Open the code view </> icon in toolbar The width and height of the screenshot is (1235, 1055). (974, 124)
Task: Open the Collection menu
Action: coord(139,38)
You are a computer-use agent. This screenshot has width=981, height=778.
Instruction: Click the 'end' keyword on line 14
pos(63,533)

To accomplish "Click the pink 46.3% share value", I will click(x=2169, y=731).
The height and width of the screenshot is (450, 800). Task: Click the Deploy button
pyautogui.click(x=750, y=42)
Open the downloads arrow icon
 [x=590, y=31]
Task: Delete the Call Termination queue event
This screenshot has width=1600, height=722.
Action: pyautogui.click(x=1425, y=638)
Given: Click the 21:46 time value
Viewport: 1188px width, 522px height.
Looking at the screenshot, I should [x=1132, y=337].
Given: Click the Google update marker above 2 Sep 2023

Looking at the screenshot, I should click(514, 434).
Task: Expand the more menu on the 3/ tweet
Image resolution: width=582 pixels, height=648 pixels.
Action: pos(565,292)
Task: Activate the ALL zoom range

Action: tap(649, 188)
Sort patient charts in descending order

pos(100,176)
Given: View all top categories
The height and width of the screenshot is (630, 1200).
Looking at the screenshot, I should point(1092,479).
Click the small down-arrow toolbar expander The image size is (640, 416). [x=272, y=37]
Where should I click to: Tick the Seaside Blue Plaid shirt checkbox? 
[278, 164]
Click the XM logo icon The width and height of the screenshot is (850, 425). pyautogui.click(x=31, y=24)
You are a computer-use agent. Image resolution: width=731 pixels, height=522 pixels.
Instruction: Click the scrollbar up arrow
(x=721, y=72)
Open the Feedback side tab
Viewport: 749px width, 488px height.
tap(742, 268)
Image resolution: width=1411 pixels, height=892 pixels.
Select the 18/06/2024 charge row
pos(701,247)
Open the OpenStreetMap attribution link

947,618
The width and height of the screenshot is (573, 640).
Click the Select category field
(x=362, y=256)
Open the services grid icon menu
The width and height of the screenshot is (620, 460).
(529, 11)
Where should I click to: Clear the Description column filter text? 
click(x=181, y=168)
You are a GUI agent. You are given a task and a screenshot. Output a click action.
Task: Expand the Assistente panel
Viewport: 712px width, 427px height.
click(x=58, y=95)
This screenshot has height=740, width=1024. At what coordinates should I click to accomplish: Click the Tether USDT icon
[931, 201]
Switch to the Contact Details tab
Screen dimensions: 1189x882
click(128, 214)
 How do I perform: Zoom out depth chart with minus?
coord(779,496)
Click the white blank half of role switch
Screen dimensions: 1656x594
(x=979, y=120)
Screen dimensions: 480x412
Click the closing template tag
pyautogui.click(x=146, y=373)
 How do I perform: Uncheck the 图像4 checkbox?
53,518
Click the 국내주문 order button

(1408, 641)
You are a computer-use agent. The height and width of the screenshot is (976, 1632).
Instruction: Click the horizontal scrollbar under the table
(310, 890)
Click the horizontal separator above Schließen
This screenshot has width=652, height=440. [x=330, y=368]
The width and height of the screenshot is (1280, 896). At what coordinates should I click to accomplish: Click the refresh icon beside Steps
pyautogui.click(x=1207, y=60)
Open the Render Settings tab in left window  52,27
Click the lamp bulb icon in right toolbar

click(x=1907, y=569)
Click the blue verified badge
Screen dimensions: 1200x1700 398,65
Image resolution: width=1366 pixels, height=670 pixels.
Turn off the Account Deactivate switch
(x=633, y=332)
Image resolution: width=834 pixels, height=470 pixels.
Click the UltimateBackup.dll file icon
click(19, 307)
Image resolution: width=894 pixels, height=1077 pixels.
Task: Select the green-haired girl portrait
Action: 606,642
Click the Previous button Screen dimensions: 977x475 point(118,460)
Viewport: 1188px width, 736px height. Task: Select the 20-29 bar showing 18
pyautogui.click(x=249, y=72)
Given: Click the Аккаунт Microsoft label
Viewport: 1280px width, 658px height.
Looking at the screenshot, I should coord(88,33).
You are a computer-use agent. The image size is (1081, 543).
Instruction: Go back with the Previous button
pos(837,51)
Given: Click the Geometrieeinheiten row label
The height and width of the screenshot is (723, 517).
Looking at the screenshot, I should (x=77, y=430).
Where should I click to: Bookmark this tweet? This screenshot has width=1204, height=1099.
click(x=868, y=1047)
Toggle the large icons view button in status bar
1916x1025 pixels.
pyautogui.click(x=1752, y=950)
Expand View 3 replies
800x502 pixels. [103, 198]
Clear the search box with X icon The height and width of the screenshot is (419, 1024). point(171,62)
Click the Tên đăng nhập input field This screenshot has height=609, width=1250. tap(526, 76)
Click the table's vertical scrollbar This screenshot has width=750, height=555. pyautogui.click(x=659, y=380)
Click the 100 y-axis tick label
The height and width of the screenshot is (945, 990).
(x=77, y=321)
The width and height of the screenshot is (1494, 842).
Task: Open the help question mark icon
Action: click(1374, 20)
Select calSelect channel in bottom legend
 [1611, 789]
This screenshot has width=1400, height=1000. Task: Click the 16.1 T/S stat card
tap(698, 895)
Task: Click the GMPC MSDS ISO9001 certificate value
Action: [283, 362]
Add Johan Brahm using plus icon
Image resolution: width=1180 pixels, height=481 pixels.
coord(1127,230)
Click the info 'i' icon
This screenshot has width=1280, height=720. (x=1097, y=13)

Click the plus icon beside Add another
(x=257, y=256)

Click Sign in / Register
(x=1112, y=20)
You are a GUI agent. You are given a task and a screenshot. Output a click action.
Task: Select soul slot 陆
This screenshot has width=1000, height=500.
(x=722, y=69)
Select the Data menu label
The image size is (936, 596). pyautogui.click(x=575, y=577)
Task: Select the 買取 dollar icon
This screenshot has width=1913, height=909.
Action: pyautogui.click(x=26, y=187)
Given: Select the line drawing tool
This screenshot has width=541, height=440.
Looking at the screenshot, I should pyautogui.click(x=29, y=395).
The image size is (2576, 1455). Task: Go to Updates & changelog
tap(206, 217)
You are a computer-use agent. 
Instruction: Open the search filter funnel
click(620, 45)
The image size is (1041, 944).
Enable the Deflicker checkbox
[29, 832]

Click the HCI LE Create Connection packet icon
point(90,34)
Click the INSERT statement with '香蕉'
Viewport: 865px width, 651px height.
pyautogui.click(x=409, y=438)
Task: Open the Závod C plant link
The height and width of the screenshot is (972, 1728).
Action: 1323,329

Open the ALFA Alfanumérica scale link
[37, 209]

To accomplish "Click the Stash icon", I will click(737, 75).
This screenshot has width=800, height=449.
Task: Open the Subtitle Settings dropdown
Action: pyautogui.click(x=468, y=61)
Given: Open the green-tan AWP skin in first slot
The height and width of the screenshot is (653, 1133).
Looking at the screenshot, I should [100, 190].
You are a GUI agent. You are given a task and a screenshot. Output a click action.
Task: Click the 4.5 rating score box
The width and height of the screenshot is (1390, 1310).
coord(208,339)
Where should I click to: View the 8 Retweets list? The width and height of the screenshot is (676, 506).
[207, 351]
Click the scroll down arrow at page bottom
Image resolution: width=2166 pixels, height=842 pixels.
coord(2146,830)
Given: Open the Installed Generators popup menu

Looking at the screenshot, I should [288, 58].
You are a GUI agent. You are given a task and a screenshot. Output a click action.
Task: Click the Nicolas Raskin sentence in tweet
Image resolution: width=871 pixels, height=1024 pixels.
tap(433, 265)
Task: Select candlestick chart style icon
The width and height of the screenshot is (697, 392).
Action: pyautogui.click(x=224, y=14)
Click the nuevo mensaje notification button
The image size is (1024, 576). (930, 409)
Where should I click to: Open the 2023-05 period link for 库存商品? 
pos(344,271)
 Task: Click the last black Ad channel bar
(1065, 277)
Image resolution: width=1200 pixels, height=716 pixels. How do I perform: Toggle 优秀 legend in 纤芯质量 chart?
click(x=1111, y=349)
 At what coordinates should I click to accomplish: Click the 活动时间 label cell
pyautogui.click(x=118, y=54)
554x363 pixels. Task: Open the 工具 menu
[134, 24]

* _Exercise_
Copy out each line of the entries above that holds "slot".

* _Reply_
Task: Select soul slot 陆
Given: Open the green-tan AWP skin in first slot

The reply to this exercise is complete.